Where you're making income is, hopefully, the rental payments covering the mortgage payments, which is then having that little bit of principle every month that gets packed away into equity that you then get to have. So someone else is essentially paying the mortgage for you.
Now, how is this a good or a bad investment? Well, there's things you need to account for. One: Does the rental payment cover not just the mortgage payment, but things like the heat and other things that come into equation, maintenance on the home as well as yearly property taxes. If it's not covering those things, this is costing you money as an investment standpoint. So that's something important to remember.
The other thing is what about when it comes time to renew the mortgage on that home? What if rates are different? What if rates have gone up by two or three percent? Which, these days, it seems very likely. If that's the case, now your mortgage payments are higher and, again, will the rental payments cover that?
Now, if you're OK with taking a loss and you're just simply in it for kind of like having that additional savings account where it's just putting the money away for you in the equity, then great.

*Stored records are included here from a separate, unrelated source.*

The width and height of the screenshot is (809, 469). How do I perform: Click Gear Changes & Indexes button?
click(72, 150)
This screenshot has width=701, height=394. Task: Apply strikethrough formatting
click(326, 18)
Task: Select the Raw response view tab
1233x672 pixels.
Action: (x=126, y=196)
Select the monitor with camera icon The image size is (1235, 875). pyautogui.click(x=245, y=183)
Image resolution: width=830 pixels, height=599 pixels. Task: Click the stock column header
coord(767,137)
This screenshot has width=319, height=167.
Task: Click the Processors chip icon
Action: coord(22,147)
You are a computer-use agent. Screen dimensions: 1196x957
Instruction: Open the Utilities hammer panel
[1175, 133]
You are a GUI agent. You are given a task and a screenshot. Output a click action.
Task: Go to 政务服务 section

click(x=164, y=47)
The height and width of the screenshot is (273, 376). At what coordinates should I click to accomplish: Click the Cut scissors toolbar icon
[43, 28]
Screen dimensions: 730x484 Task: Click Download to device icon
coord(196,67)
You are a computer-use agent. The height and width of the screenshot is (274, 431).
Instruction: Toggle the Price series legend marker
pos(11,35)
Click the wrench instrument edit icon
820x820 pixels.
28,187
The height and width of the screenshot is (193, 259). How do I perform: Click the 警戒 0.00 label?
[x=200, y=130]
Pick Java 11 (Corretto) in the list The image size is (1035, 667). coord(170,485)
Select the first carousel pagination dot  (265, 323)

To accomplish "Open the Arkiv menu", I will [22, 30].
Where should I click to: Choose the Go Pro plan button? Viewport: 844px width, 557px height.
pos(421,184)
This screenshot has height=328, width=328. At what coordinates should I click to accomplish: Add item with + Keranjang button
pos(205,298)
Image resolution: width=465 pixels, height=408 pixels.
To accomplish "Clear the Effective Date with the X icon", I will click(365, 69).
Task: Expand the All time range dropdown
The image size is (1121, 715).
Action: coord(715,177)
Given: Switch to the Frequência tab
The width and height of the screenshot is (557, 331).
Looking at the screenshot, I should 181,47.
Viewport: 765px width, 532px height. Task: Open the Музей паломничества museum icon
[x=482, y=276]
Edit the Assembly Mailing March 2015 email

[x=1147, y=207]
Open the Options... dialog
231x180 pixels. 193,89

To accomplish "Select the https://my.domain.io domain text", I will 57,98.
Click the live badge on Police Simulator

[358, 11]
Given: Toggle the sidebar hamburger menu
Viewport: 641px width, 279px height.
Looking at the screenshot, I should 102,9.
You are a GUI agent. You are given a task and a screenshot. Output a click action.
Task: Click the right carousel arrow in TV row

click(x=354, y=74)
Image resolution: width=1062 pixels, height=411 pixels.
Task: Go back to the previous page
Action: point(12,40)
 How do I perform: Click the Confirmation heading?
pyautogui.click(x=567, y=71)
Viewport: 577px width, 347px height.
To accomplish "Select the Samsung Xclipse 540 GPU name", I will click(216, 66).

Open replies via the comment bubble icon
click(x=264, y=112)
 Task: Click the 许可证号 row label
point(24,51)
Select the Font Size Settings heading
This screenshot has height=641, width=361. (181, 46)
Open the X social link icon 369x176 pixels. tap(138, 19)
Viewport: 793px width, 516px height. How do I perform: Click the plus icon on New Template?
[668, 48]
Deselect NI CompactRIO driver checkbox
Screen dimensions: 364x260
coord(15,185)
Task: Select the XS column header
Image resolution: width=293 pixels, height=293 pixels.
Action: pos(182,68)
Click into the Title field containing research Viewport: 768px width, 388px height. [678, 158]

But if you're looking at this where you're actually wanting to get a return back every year, you need to account for potential increases in your payments and evaluate if the market does fluctuate in rental income, or maybe you can't charge as much. You need to make sure that you're still at least breaking even and, hopefully, profiting.
Now, what else is there out there? Well, obviously, there's the buy and flip was really big all the last five years or so, but it's really a dying trade. Why? Because house prices are not making the same jump anymore. I'm sure it will come back on the scene, especially with prices being so low in the states right now.
People can start gathering them up at less than $100,000 purchase prices, and then hopefully be able to flip them later on. But not the best time to be doing it at this exact point in time, being 2010.
So what buying and flipping is is where you're buying a house; hopefully, for below market value for whatever reason. You're fixing it up by either staging it nice, doing full renovations, additions; things of that nature, and then selling again. And you're hopefully doing this within a couple of months because what you're doing is you're basically buying it, output of money for the down payment, paying the monthly mortgage payments.
So again, the shorter time line, the better. But again, outputting. Then you're paying money for laborers. If you're not a contractor yourself, you're putting money out for fixtures, all those finishing touches, new flooring or whatever it is you're doing to renovate the home, make it more appealing, and then selling it.
And if you're not using a Realtor, well then I hope you know what you're doing because that's also an output of money.
So there's a lot of money up front and you cross your fingers you're going to see it in the end. Very risky, but very profitable if you know what you're doing and when to do it, which is key. So that's the other one.
Now, the other strategy is actually becoming very trendy right now, and it's an alternative to the buy and hold. So buy and hold being the rental property. What this is is buy, and then lease it out.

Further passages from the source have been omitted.